* Data shown:

══════

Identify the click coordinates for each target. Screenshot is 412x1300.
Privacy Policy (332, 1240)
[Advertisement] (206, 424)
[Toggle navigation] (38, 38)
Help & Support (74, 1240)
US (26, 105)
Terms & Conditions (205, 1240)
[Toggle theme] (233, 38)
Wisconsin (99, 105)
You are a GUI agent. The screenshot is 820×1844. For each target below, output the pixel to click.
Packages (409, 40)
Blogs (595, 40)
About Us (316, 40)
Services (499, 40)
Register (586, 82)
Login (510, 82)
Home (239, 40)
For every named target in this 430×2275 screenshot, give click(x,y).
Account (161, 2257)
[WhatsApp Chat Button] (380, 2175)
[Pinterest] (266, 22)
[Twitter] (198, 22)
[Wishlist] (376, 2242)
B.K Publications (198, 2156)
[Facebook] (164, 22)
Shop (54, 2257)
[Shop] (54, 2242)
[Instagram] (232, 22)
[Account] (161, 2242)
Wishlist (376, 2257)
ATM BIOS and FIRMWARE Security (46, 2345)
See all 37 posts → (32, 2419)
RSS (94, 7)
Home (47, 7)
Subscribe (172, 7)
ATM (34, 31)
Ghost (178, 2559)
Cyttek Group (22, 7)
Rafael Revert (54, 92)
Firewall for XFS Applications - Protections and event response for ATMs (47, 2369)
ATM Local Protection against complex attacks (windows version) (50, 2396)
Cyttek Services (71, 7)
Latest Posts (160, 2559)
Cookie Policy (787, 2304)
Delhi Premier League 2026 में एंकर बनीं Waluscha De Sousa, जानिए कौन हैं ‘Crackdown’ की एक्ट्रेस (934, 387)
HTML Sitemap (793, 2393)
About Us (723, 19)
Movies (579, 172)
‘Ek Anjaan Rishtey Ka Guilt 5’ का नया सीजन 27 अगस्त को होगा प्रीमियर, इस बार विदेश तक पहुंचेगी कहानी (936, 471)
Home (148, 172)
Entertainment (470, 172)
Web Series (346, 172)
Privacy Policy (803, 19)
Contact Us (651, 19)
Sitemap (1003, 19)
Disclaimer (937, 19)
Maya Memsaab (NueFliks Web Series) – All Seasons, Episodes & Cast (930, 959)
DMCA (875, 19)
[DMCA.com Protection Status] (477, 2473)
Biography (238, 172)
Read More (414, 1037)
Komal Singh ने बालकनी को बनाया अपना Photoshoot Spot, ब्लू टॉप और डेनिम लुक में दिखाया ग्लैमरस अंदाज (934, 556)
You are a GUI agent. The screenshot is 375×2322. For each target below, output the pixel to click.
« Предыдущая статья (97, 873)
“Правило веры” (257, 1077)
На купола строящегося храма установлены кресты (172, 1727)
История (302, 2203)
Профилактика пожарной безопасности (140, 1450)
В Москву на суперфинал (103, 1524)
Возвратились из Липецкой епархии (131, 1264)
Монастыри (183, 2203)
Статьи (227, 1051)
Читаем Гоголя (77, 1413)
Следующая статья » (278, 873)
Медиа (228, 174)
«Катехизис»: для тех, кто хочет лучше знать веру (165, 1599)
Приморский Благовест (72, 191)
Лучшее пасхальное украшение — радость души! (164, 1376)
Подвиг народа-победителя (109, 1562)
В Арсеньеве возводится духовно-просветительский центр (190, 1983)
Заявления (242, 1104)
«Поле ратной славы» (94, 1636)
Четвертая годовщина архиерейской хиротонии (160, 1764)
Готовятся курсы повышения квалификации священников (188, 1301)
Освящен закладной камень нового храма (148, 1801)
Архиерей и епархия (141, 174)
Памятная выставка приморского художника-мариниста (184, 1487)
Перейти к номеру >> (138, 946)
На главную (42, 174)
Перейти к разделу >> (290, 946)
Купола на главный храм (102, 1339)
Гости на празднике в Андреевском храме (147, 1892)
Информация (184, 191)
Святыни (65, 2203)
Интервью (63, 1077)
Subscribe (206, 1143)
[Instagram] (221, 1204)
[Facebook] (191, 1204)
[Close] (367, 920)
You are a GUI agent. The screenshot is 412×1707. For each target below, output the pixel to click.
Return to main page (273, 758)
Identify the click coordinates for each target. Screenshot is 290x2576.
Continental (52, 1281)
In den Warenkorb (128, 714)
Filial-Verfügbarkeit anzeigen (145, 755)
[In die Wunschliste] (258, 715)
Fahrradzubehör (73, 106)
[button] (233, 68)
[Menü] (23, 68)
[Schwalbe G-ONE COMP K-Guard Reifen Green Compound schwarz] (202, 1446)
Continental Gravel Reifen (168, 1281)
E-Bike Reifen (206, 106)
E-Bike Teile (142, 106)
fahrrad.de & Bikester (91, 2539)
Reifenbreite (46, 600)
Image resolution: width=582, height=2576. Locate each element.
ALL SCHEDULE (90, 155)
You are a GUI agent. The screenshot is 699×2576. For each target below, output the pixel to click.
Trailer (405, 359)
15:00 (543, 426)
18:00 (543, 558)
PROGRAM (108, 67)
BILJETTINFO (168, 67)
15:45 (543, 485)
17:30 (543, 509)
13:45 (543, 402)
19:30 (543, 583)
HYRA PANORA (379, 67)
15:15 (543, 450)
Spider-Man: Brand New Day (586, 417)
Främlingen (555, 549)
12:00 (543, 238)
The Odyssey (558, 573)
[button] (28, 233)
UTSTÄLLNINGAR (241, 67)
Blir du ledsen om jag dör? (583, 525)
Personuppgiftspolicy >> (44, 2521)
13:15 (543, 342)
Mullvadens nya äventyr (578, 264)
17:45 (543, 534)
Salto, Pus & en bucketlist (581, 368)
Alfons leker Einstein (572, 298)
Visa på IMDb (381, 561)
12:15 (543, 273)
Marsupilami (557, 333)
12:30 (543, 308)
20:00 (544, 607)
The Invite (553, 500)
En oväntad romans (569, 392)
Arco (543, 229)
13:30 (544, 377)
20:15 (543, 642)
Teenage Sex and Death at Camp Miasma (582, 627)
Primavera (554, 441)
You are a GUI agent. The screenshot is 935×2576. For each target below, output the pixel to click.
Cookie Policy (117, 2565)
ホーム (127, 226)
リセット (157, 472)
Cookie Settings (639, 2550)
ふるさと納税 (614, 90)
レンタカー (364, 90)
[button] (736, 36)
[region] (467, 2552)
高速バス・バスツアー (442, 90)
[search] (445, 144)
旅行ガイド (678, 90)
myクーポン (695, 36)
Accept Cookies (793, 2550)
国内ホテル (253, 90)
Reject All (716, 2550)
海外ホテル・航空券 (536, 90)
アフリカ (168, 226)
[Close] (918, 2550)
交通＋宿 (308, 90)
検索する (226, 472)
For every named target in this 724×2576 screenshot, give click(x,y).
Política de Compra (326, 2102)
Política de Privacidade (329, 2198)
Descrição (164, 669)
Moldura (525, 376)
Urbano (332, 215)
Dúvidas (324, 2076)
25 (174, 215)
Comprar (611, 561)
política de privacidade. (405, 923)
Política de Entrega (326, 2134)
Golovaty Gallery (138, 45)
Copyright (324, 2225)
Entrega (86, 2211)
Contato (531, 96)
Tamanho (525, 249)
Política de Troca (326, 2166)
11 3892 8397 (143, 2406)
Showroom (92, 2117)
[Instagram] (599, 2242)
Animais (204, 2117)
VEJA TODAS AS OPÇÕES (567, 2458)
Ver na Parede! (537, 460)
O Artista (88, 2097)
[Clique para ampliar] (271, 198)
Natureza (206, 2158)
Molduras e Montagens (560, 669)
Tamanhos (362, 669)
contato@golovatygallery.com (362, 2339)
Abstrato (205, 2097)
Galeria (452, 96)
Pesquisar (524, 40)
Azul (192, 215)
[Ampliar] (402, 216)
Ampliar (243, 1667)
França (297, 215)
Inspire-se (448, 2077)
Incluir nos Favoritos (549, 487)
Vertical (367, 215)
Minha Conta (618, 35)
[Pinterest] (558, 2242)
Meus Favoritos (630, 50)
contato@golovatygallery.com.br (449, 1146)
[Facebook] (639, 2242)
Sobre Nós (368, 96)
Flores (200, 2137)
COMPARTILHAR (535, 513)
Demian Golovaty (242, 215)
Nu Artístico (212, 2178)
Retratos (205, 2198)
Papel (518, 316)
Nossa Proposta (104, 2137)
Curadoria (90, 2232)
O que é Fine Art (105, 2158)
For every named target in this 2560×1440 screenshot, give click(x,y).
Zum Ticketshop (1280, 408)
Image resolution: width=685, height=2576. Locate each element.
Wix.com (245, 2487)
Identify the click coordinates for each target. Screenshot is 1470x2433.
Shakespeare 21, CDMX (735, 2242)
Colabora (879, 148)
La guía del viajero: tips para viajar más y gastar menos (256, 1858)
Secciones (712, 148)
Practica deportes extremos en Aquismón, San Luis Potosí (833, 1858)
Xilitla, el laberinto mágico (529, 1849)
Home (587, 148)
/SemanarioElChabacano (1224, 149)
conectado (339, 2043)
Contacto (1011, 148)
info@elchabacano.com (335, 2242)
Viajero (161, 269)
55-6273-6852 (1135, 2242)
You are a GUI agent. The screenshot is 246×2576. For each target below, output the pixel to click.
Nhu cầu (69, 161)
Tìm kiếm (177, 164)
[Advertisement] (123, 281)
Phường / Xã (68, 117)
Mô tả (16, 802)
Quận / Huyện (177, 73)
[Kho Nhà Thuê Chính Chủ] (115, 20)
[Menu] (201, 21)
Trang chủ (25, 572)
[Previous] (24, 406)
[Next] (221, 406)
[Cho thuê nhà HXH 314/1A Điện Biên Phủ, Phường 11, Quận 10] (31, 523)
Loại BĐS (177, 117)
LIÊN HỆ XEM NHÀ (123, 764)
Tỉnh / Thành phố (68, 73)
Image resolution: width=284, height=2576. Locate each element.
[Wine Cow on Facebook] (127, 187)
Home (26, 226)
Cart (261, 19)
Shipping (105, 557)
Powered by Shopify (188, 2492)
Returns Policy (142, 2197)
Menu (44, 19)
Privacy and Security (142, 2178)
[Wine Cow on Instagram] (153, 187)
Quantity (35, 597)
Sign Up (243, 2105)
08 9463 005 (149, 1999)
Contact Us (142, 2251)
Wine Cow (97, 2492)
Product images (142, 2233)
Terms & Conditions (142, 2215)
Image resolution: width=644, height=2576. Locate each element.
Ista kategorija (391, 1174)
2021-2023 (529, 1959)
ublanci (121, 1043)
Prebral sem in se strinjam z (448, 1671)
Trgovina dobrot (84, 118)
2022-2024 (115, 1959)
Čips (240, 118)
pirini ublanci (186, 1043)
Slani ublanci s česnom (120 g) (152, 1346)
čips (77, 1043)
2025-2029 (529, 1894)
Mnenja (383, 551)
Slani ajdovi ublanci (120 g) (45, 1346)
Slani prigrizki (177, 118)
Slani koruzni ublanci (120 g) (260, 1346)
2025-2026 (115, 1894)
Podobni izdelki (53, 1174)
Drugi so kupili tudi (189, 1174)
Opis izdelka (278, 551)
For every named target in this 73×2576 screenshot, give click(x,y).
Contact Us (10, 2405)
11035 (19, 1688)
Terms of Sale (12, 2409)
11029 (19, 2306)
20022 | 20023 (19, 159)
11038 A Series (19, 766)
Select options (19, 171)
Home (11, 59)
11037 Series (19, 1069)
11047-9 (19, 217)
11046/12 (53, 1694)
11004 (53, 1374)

══════

* Exercise goal:
Give an exact copy of the lines above from the line with "[region] (467, 2552)" up to and including the line with "検索する (226, 472)", and leave everything else out.

* Output of the exercise:
[region] (467, 2552)
高速バス・バスツアー (442, 90)
[search] (445, 144)
旅行ガイド (678, 90)
myクーポン (695, 36)
Accept Cookies (793, 2550)
国内ホテル (253, 90)
Reject All (716, 2550)
海外ホテル・航空券 (536, 90)
アフリカ (168, 226)
[Close] (918, 2550)
交通＋宿 (308, 90)
検索する (226, 472)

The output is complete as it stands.